A long time ago I heard these words: ‘Let George do it!’
Of course I also heard all about Georgie Porgie, and pudding
stuff…! Didn't understand those things but the letting George do it stuck.
At the time I didn't know what it meant but mom and dad told
me to do lots of things those days, so I figured it was errands and tasks. Just
get busy and do as I was told. You know the words, you heard them too, no
doubt.
As the years ticked by ‘doing stuff’ became a habit. A
routine. Something needed doing, I did it. If it was worth doing I did it
early. In time the routine became habit; maybe even an obsession? Well, that’s
for others to conclude.
At any rate I kept on doing. The pattern continued into my
work and career. Eventually I was the person people came to for answers to
questions, or facts on what would make their job complete.

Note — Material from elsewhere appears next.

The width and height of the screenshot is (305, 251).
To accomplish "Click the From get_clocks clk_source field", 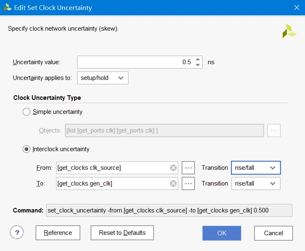I will (112, 168).
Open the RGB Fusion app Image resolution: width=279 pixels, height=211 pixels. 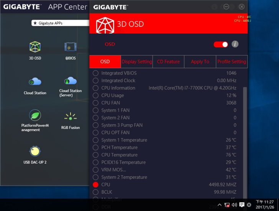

I didn’t set out to be a know it all. No. I set out to
understand what I was doing. Why was it important that the job assignment get
done? How did it fit into a larger scene? Who else was involved in this task,
and could we improve things and results by working together?
In time I became the explainer, not because I was imbued
with extraordinary powers or intelligence, but simply because what I did had to
make sense to me. With that understanding just about everything else fell into
place.
Opportunities to use this learned skill became plentiful.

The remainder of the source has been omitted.